Non content d'alterner entre rire jaune et sueurs froides avec ces quelques nouvelles, n'oublions pas les quelques très très courte nouvelles bourrées d'humour pince-sans-rire de ce recueil, comme "Cela va de soit", "Vaudou" (ha !, les joies de l'après-mariage !), ou glaçante, terriblement glaçante, tel que "Entrée interdite".
Donc, le préférant davantage que "Une étoile m'a dit" (sans pour autant le dénigrer) je ne peux que conseiller fortement ce recueil que je qualifierais presque d’indispensable dans sa bibliothèque, tellement sa thématique et son humour sont marquant. Mais !, me diriez-vous, comme trouver ce livre qui est tout de même assez rare (dernière édition en 1964, dans la défunte collection "Présence du futur", chez Denoël) ? Patience chers cafards ! Car, sans donner de faux espoirs, j'ai cru entendre qu'une réédition serais envisagée. A moins que je ne me trompe que lourdement...
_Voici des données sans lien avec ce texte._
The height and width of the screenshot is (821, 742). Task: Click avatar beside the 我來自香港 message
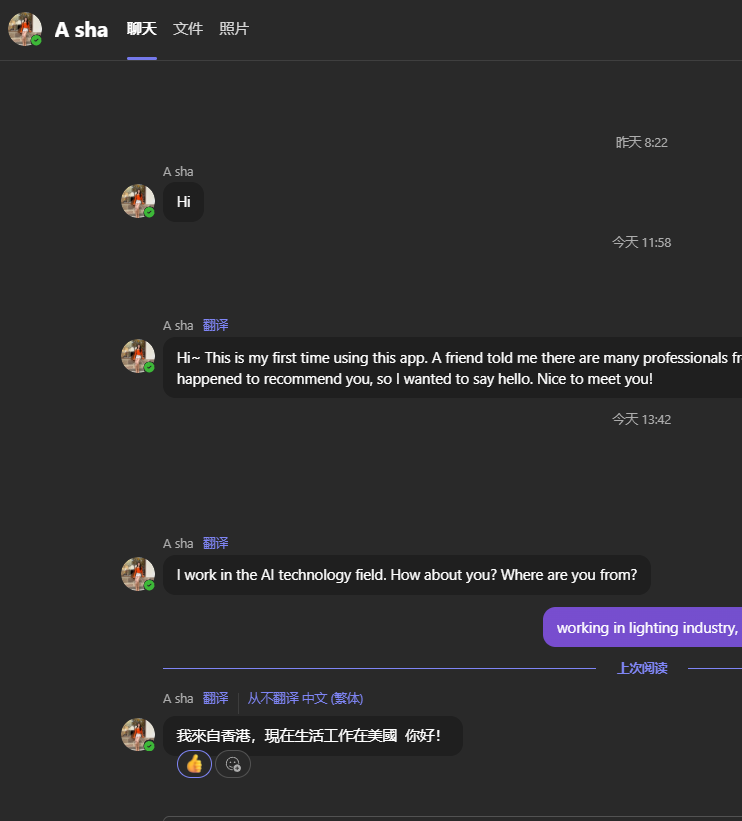click(x=137, y=734)
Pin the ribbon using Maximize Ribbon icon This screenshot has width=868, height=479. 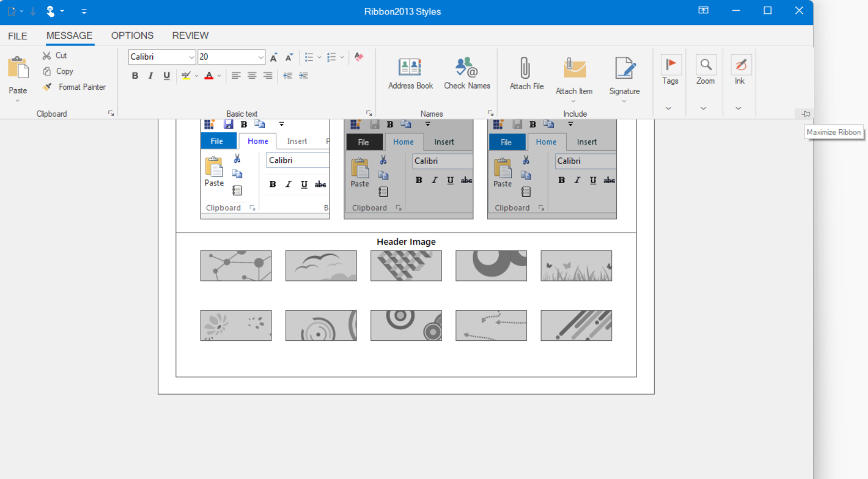pos(805,114)
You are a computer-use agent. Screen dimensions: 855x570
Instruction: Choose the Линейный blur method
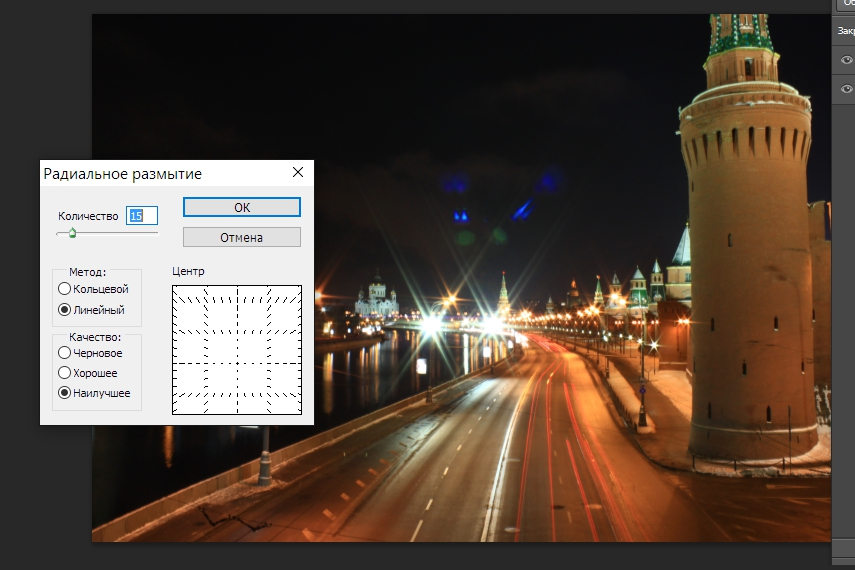click(65, 310)
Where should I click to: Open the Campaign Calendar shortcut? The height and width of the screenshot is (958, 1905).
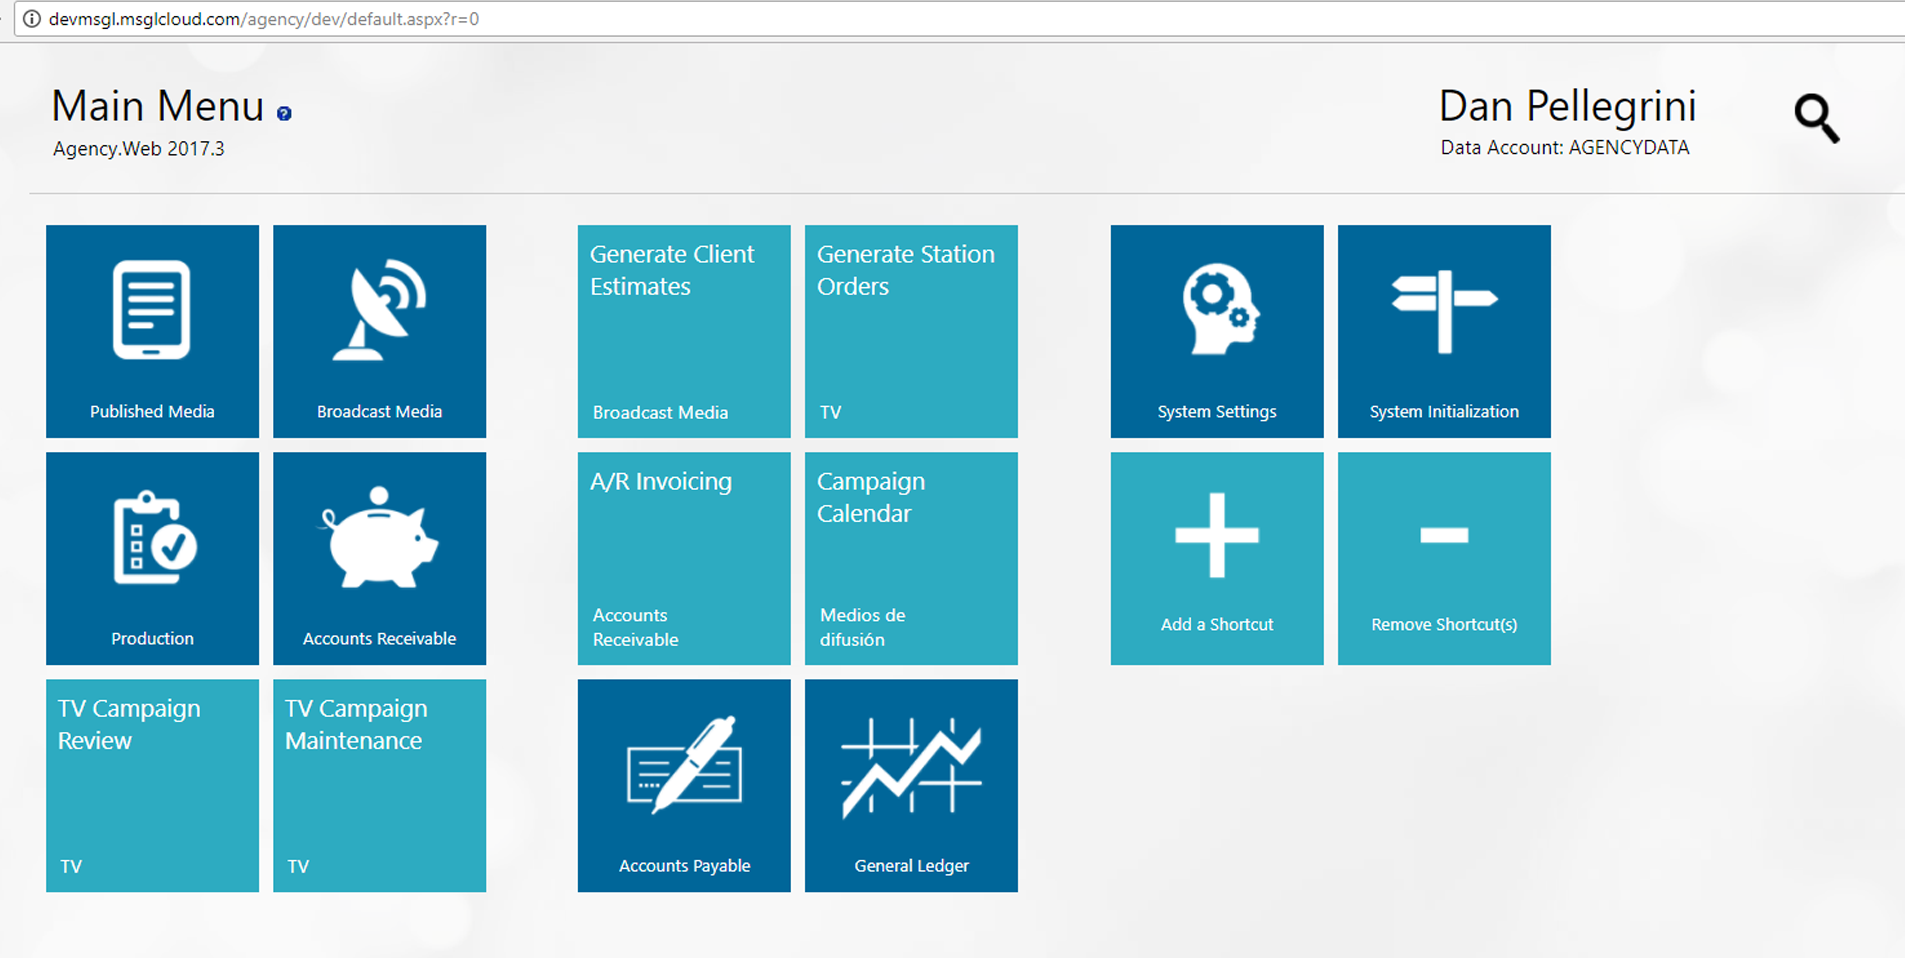[x=911, y=558]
* : à ce propos, il n'est pas intéressant de voir comment Charles Stross en parle dans le post-face de son super Le Bureau des Atrocités. Comparer un livre d'espionnage de la Guerre Froide et un roman de terreur (voir d'horreur), n'est pas, de loin, une mauvaise idée...
NB : cette critique est rappatrié d'un forum, et a été postée en 2005. J'étais plus jeune et maladroit à cette époque. Je me suis juste efforcé d'alléger la tournure de certaines phrases et de corriger les fautes qui me sautaient aux yeux.